Austin (TX) - Convey Computer Corporation announced today the world's first hybrid core computer. Their design utilizes Intel Xeon processors and custom engineered Xilinx FPGA co-processors which, like the old 80387 FPU chips, process data alongside their x86 counterpart. Sharing the same real and virtualy memory space, this design also allows for significant advances in performance per watt. Convey uses ANSI standard C/C++/Fortran, making development much simpler and almost entirely x86-based.


Special-purpose computing

According to Dr. Larry Smarr, director of the California Institute for Telecommunications and Information Technology, "The HC-1 is a remarkably ingenuous and innovative HPC architecture, which combines the best of both worlds of special purpose multi-core and special-purpose FPGAs." Smarr calls the HC-1 a "new class" of HPC architecture.

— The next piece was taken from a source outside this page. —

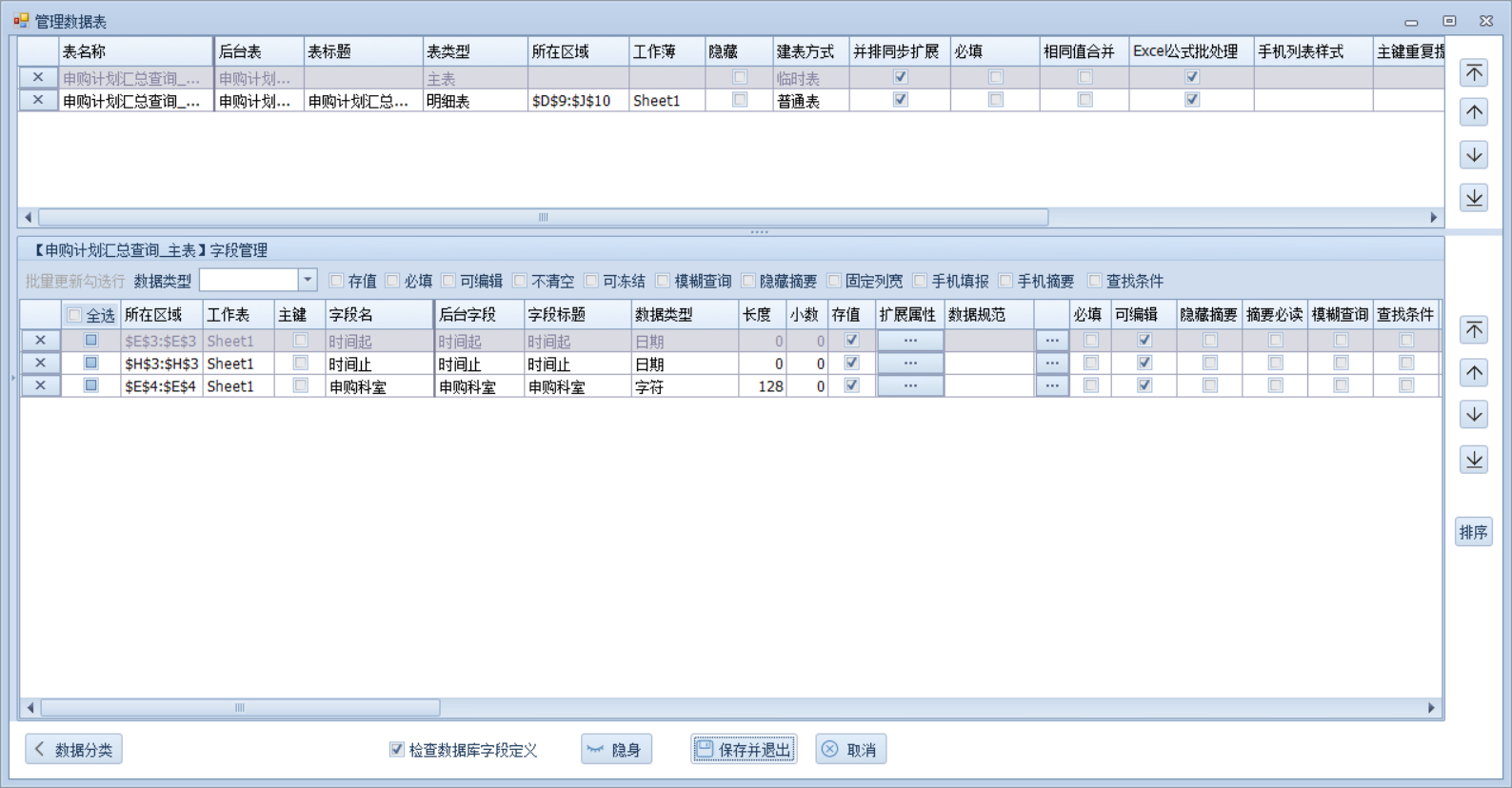This screenshot has height=788, width=1512.
Task: Click the 表类型 column header
Action: 473,51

The custom-developed co-processor appears to developers as a mere extension of the traditional x86 ISA. They share the same physical and virtual address spaces, and each application can contain both x86 and co-processor instructions embedded within a single application and single instruction stream, as is generated by the Convey compilers.

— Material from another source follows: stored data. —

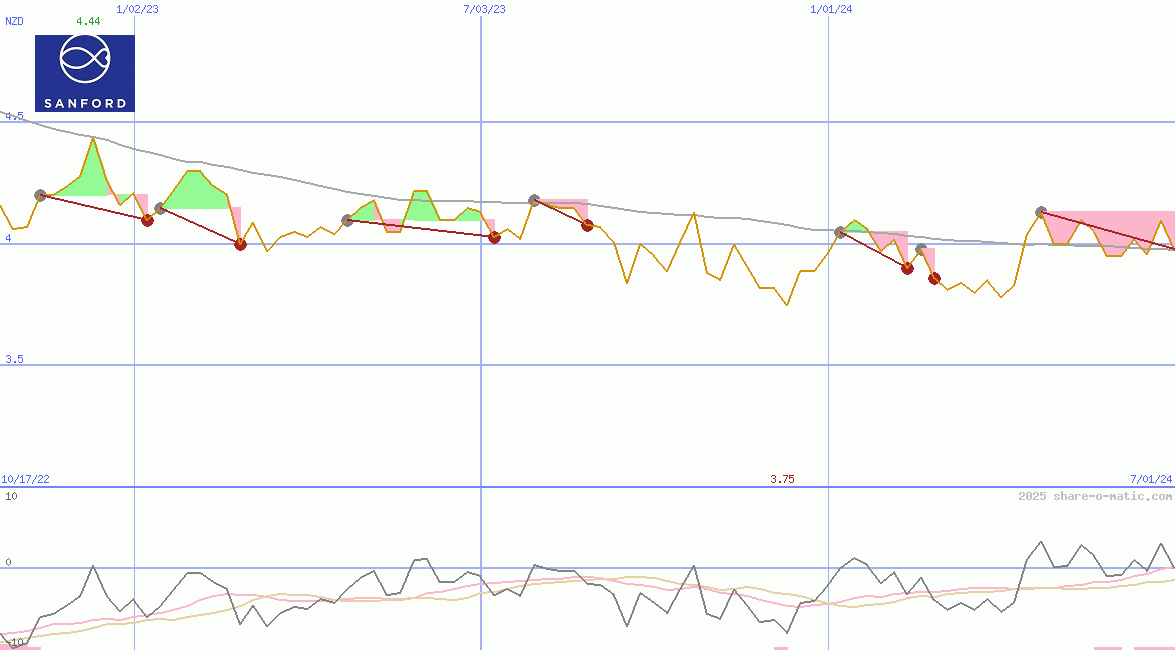The width and height of the screenshot is (1175, 650).
Task: Click the gray marker just right of 1/01/24 gridline
Action: click(x=841, y=232)
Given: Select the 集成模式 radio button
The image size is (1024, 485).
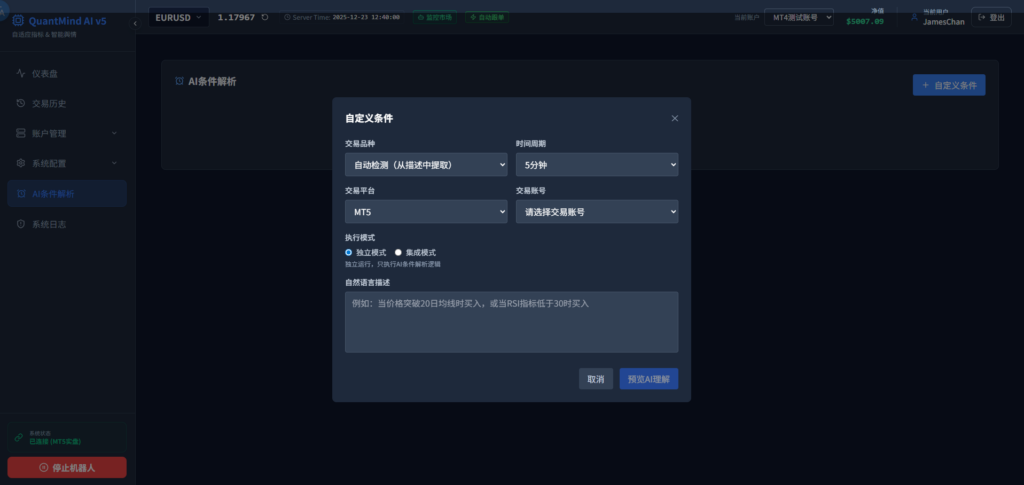Looking at the screenshot, I should [398, 253].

Pat Gelsinger, Intel's senior VP and GM of its Digital Enterprise Group, said, "Convey’s system is unique in that it does not require programmers to instrument their code but, instead, provides an open-standard programming model that does not use proprietary mechanisms that have historically limited adoption of heterogeneous solutions."


She's got ... personalities!

While targeted for a wide array of compute-intensive applications, such as financial, seismic and biomedical, the compiler design integrates something called "personalities." A personality allows the targeted application to render the FPGA in specific ways to enhance throughput for that application model and workload.

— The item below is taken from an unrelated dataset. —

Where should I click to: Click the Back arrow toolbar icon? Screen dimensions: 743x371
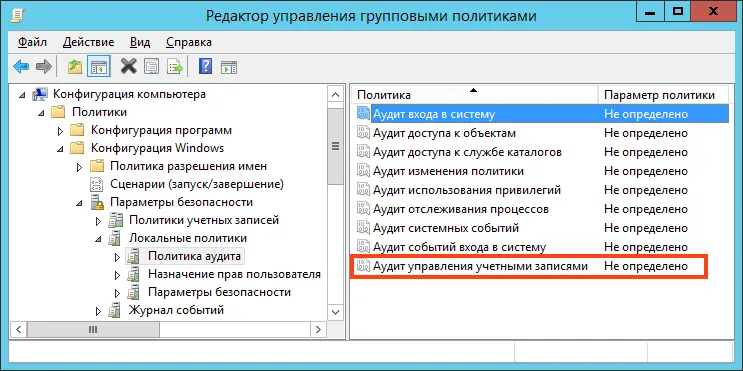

This ability also creates a framework which, while maintaining full binary compatibility across the board, allows certain operations in one configuration to utilize more of the custom core, thereby allowing it to process data faster.

Bandwidths of up to 80 GB/s and a cache-coherency system allow everything to be kept in sequence. In fact, from all outward appearances to the developer, this is a single x86-based machine with add-on extensions in the form of a customizable co-processor. This is similar to the way the old 8087/80287/80387 FPU co-processors used to plug in to the early motherboards.

The design was announced today at the Supercomputing Conference 2008 in Austin, Texas. It runs the Linux operating system in a 2U chassis.